Margrethe Vestager is saying that the Facebook outage shows the need for more competition in social media. And she’s right, if you enjoyed that outage and would like to make it permanent, not in the sense that you will stop getting any social media, but in the sense of crossing half your friends off of your friends list forever. For that is what will happen in a world of “fifty different Facebooks” in which, by antitrust design, you are no longer permitted to belong to the same social media platform to which everyone else belongs.
What the Facebook outage tells us is not that we need more competition in social media; it tells us that we need more regulation. That Facebook is a public utility and if it does not voluntarily pour resources into service quality, as public utilities do, then we must force it to do that.
If Facebook had a smart, Theodore Newton Vail-like CEO, however, the political fallout from this outage would be enough to focus Facebook’s mind. Because firms that understand that they have become public utilities understand that they have become, through and through, political animals, satisfying political constituencies by delivering to them the services they demand, on pain of government intervention.
And that intervention is often intemperate, unreasoning, wrathful antitrust breakup, as indeed eventually happened to AT&T long after Vail, the company’s famous early-twentieth-century CEO—who charmed the public by delivering universal, reliable telephone service—departed. And as the FTC is threatening now.
Indeed, the only rationality about antitrust intervention against a natural monopoly like Facebook is that the anger that drives the intervention makes it a credible threat in spite of its unreason, rather the way that the likelihood that a thug will kill you for the slightest offense—and hence do time, quite irrationally, over nothing—puts you on your best behavior around him. Antitrust intimidates. The FTC intimidates. Vestager intimidates. That doesn’t make them rational in this context, but it does make them useful.
But is competition really irrational here? What about interoperability? Yes, of course we could make Facebook interoperable with other social media platforms. And that would enable us to use one platform to interact with users of other platforms, allowing us to keep all of our social media friends without having to submit to a single monopoly social media provider.
But think, please, about where that would take us: back to the Internet.
The decentralized communications system in which everyone is supposed to own their own server, which sometimes works and sometimes crashes, or rent space on someone else’s, which also sometimes works and sometimes not. And there is some standard-setting body out there promulgating protocols governing communication between these servers, the rules of which are voluntary and sometimes followed and sometimes not followed, enabling the servers sometimes to talk and sometimes not to talk.
It is the world of the bug, of feeling proud that, after five hours of hacking around and reading message boards, or repeated calls to IT, you finally got it to work.
It is the world in which the only reliable, stable mode of digital interaction was: email.
And even that wasn’t all that reliable, because it was the target of avalanches and avalanches of spam, itself a bug of decentralized networking that was only really solved, and then still imperfectly, by the centralization of email service under a single roof—Gmail—enabling a single artificial intelligence to learn to identify and filter the spam effectively.
The whole point of social media, what made us flee from the Internet and embrace Facebook, or its competitors (which social media platform didn’t really matter—it only mattered that everyone embraced the same one, allowing it to substitute for the Internet) was that these platforms weren’t platforms at all in the sense of an open field upon which anyone can play; they were integrated, centralized, organized spaces in which engineers could solve all of the problems of the Internet because they could control the entire space.
That’s right: they were never meant to be platforms; we loved them, from the beginning, precisely because they were walled gardens.
You couldn’t choose your own server or run your own software or handle almost any of your own configurations.
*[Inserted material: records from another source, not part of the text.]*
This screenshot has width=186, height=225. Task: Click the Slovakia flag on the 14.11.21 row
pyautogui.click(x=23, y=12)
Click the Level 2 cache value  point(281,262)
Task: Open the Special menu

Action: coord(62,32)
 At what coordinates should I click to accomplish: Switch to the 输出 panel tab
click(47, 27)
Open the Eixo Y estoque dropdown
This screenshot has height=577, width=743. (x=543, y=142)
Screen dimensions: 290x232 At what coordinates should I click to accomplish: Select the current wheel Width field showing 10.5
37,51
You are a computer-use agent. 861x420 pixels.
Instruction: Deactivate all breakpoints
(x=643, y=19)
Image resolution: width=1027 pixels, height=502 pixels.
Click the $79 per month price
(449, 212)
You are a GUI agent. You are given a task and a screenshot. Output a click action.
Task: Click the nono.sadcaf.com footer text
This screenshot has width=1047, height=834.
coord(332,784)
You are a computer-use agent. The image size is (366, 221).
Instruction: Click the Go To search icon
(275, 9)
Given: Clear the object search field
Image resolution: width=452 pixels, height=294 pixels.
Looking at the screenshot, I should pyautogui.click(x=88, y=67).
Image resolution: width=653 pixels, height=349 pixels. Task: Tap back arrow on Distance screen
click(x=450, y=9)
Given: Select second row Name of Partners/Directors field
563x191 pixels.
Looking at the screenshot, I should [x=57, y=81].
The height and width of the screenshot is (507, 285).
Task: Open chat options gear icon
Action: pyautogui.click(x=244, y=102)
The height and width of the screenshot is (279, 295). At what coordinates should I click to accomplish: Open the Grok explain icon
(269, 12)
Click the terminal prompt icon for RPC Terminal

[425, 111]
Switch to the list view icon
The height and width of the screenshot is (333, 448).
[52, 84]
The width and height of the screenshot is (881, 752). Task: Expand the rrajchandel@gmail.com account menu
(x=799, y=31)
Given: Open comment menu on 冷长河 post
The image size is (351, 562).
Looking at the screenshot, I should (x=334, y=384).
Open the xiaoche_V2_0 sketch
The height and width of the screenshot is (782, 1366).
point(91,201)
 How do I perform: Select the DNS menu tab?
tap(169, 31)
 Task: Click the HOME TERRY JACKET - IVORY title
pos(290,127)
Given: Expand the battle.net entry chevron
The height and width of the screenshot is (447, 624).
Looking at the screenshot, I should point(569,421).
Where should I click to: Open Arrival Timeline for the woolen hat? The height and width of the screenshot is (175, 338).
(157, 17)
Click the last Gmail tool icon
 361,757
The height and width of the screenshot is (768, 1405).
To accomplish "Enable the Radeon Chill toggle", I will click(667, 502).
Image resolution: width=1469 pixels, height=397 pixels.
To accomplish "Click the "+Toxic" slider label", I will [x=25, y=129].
And you didn’t have to run some client side program that sometimes made a connection to the network and sometimes didn’t. Facebook did all of that for you, and it was the network, so if you could log into Facebook you always had a connection.
That is what made possible a level of service quality so complete that the recent Facebook crash was memorable in the way that a New York City blackout is memorable: because it is rare (which is not to say that we shouldn’t insist that Facebook do better, just as we insist that the power company do better). It is also what made it possible to have feeds and likes and chat and friends all integrated buglessly into a single place.
The desire for interoperability is the desire to return to the Garden of Internet of the 1990s, the one we left because it wasn’t, actually, Eden.
And if you think misinformation is bad on Facebook, just imagine what it will be like when there are “fifty different (interoperable) Facebooks” and no central authority capable of deciding who can interoperate and spread news and who cannot.
(A potential saving grace here is that interoperation will be so clunky and bug prone, social media communication so degraded as a result of interoperability requirements, that the loss of the ability to regulate speakers will be offset by the slowdown in the speed with which misinformation is able to spread. We didn’t see misinformation as a threat on the old Internet because it was so much harder to communicate.)
Well, why can’t we have it both ways? Decentralize the administration but mandate the protocols and service quality and so on? The answer is: of course we can. But if we’re going to regulate all aspects of service, and hence retain the centralization of social media through the medium of the government rather than a private corporate entity, wouldn’t it be easier to, um, just regulate Facebook?
But that would deny us the pleasure of killing it.